TF2 is a fairly low demanding game graphics-wise, but one I play a lot. This benchmark (as well as for the other games) was averaged from multiple runs of typical gameplay at max quality settings.

Left 4 Dead

L4D is one of Steam’s newest game set in the middle of a zombie apocalypse. The number of on screen models and sophisticated physics and AI engine make the game fairly demanding on the highest quality settings (1920×1080, 4x anti-aliasing, 4x filtering, high quality)

UT3

Unreal has been a staple of fast-paced FPS for years. UT3 is a couple years old now, but still provides a decent graphics test with high settings (1920×1080, max quality).

Audio Encoding

For this test I ripped an audio CD to mp3 (13 tracks, 256kbps, CBR, Lame encoder).

Video Encoding

For this test I converted a 40MB flv video to mp4 H.264.

WinZip

Here I compressed 223MB (17 files) into a new zip archive.

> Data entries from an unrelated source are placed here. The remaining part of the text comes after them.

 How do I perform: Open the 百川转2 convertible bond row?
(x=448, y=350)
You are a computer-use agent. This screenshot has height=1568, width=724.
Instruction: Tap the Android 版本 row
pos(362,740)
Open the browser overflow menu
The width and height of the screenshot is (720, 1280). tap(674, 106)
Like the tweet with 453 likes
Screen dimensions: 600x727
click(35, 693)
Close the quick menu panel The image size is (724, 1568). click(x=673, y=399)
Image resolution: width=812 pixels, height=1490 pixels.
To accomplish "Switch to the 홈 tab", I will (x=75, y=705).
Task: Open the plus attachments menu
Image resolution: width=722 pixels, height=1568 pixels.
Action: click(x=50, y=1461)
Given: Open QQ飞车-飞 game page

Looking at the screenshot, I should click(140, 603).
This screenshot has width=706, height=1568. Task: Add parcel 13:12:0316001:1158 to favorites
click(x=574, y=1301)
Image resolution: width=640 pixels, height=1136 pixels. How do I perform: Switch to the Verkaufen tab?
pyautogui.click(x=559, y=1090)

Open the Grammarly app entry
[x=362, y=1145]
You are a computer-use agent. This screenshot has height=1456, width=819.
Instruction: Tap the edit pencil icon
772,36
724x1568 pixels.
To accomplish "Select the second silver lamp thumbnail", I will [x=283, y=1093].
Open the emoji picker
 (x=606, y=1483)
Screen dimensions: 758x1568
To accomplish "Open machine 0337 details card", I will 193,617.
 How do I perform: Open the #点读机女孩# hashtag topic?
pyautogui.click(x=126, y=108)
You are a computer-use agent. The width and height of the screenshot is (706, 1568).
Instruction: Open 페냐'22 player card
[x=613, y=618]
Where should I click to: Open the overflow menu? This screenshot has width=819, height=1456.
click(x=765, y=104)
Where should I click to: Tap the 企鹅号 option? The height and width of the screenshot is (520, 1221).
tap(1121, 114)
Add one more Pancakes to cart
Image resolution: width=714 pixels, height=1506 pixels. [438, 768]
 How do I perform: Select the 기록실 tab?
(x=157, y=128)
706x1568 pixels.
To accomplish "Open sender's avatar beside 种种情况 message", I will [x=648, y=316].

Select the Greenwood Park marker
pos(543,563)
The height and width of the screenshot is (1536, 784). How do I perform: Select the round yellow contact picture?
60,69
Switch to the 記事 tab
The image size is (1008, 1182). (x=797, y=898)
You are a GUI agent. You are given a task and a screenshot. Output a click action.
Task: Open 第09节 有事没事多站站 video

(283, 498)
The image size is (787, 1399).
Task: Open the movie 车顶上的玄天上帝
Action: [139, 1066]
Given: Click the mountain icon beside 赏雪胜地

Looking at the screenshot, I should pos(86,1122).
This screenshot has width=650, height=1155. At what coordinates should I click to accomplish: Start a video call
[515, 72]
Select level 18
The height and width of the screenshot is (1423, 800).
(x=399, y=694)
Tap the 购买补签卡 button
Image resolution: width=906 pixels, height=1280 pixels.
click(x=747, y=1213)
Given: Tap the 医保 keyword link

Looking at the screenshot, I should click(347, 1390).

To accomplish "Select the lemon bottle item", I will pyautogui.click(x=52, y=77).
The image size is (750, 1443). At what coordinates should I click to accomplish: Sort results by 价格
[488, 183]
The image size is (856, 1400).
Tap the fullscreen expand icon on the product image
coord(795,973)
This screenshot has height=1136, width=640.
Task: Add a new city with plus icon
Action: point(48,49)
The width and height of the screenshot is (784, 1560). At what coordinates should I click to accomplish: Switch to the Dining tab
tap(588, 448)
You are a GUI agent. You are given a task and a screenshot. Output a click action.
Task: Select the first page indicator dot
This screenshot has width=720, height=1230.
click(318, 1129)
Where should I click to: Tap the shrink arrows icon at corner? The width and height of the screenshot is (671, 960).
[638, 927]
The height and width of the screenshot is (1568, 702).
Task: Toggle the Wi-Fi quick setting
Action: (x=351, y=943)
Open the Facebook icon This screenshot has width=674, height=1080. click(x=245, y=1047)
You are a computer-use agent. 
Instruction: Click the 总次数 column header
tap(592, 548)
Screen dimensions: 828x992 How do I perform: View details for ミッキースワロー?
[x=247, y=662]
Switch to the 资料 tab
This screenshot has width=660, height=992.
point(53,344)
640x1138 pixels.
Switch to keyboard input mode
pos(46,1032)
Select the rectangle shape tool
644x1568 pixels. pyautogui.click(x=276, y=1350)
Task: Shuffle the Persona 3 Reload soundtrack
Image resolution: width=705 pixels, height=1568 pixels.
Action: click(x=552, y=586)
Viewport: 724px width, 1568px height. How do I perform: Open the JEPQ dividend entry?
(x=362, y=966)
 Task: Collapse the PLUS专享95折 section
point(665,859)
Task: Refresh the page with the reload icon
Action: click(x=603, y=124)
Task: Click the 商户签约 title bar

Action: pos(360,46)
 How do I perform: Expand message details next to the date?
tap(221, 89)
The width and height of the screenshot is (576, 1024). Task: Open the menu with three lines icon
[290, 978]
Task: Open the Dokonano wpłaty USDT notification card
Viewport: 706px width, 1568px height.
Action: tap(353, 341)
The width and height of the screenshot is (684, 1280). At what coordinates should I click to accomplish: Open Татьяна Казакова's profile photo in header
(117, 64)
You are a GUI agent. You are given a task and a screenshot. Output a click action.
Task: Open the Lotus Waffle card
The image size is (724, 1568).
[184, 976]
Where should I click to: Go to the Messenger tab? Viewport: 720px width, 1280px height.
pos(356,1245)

In summary, while the synthetic benchmarks show sizable gains from overclocking, most games already run so smooth on this platform that there is only a relatively small difference in frames per second. The improvement tends to be about 10% which is in line with the overclocking on the graphics card. The big boost I made to the CPU simply doesn’t factor into in-game performance since there is already ample processing power. In comparison, the encoding and compression tasks that rely on the CPU showed a nice 20-30% performance bump.